→ Document section

━━━━

But Caswell isn't just giving Gulf seafood its much-deserved props; he's also paying homage to the whole spectrum of influences that makes food taste like it came from Houston.
On one visit, I had grouper served with a sweet corn pudding, a fresh, spicy pico de gallo and a grilled peach — a sweet, hot summer tribute to Gulf Southern cooking. There was also a seafood hot pot on the menu that could have come straight from a Houston Vietnamese restaurant.
On another visit, I had the carnitas in raita for an appetizer. The Mexican-Indian fusion sounded weird, but tasted fabulous. The pork chunks were authentically boiled in lard until they were wonderfully crispy, then slathered in salsa. Eating carnitas at a fancy restaurant never made much sense to me since you can buy great ones at a carnicería for next to nothing. But the smart topping of Indian raita, with its mouth-cooling yogurt and cucumber, gave these carnitas an added dimension.
My tablemate had the jumbo crab cake, which was a big disk of lump crabmeat in a thick battered crust served with what the menu called "taquería-style pickled vinaigrette." It tasted like the lightly pickled cabbage slaw called cortadito that you get with your pupusas in a Salvadoran restaurant.
These might sound like odd combinations, except in Houston, where we eat Vietnamese, Indian, Mexican, Salvadoran and Gulf Southern cooking all the time.
Reef was hideously loud when I first visited. I couldn't hear the waiter, my tablemate or anything else above the din. This problem was expensively solved by coating the ceiling with some kind of noise-deadening gunk. It's much quieter now.

━━━━

→ Collected material
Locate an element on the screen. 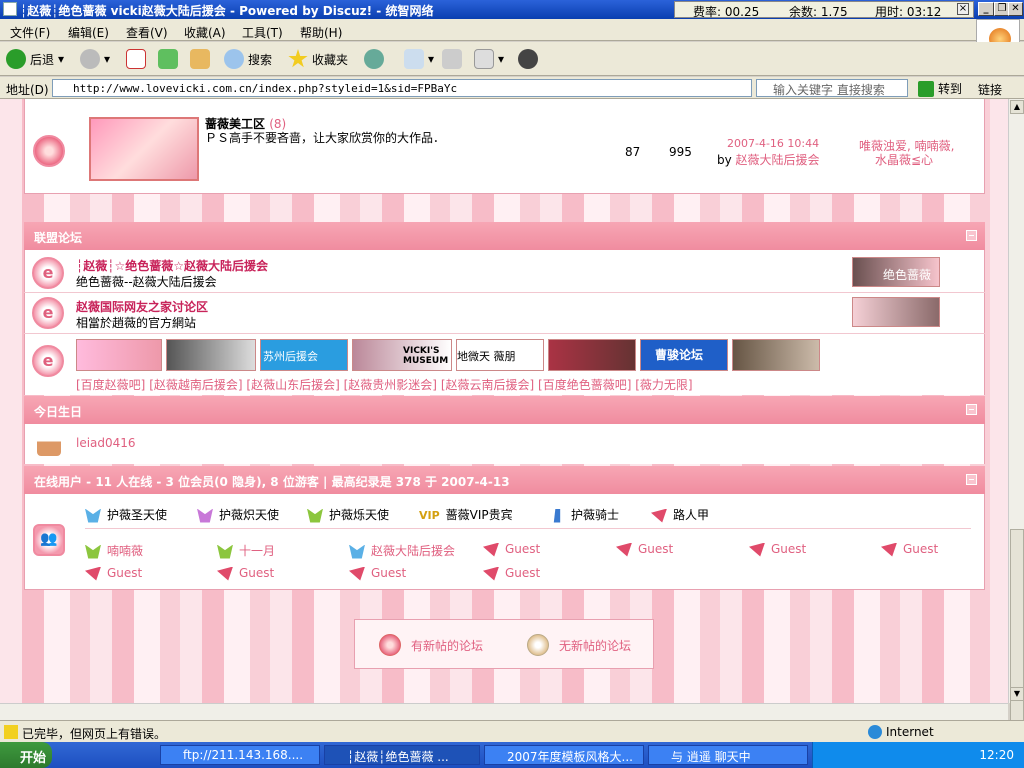 The width and height of the screenshot is (1024, 768). edit-button: ▾ is located at coordinates (489, 59).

━━━━

→ Problem to solve
Repeat the part of the restaurant review word for word, starting with "On another visit, I" and going on through "a Salvadoran restaurant.".

→ Task solution
On another visit, I had the carnitas in raita for an appetizer. The Mexican-Indian fusion sounded weird, but tasted fabulous. The pork chunks were authentically boiled in lard until they were wonderfully crispy, then slathered in salsa. Eating carnitas at a fancy restaurant never made much sense to me since you can buy great ones at a carnicería for next to nothing. But the smart topping of Indian raita, with its mouth-cooling yogurt and cucumber, gave these carnitas an added dimension.
My tablemate had the jumbo crab cake, which was a big disk of lump crabmeat in a thick battered crust served with what the menu called "taquería-style pickled vinaigrette." It tasted like the lightly pickled cabbage slaw called cortadito that you get with your pupusas in a Salvadoran restaurant.